A relatora do texto, deputada Tabata Amaral (PSB-SP), tem buscado construir um acordo com diferentes bancadas para viabilizar a votação. Segundo a parlamentar, o principal entrave está na resistência de setores da oposição, que questionam pontos da proposta e defendem mudanças na redação.
O projeto estabelece a misoginia como a prática, indução ou incitação de violência, restrição ao pleno exercício de direitos ou ofensa à dignidade da mulher. A proposta busca alterar a legislação atual para incluir esse tipo de conduta entre as formas de preconceito criminalizadas pela Lei do Racismo.

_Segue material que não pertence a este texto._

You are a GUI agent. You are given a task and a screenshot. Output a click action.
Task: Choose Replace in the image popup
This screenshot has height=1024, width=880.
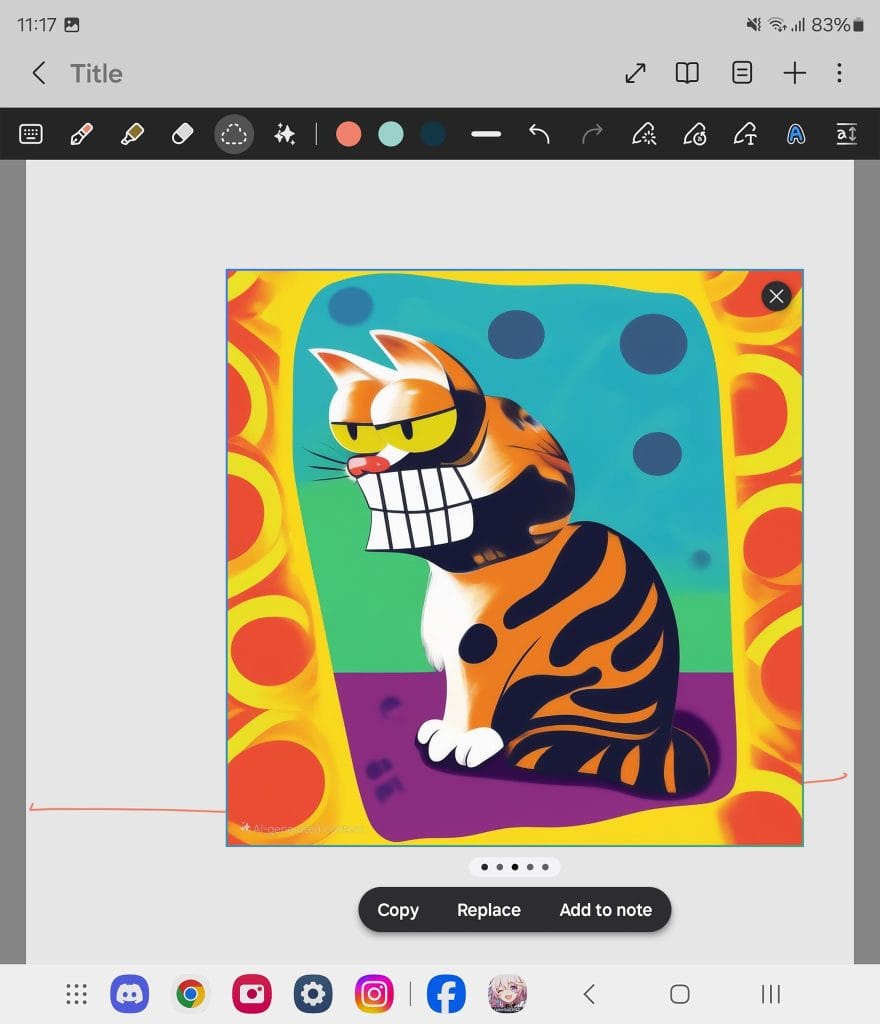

Entre os pontos debatidos pelos parlamentares está a inclusão de garantias relacionadas à liberdade de expressão e religiosa, além da revisão do termo “ofensa”, considerado por alguns deputados como amplo e sujeito a interpretações. O texto já teve a urgência aprovada e pode ser votado diretamente no plenário, sem passar pelas comissões.
Se não houver consenso nesta semana, a análise ficará para o próximo semestre, período em que o calendário legislativo será reduzido devido às eleições de 2026.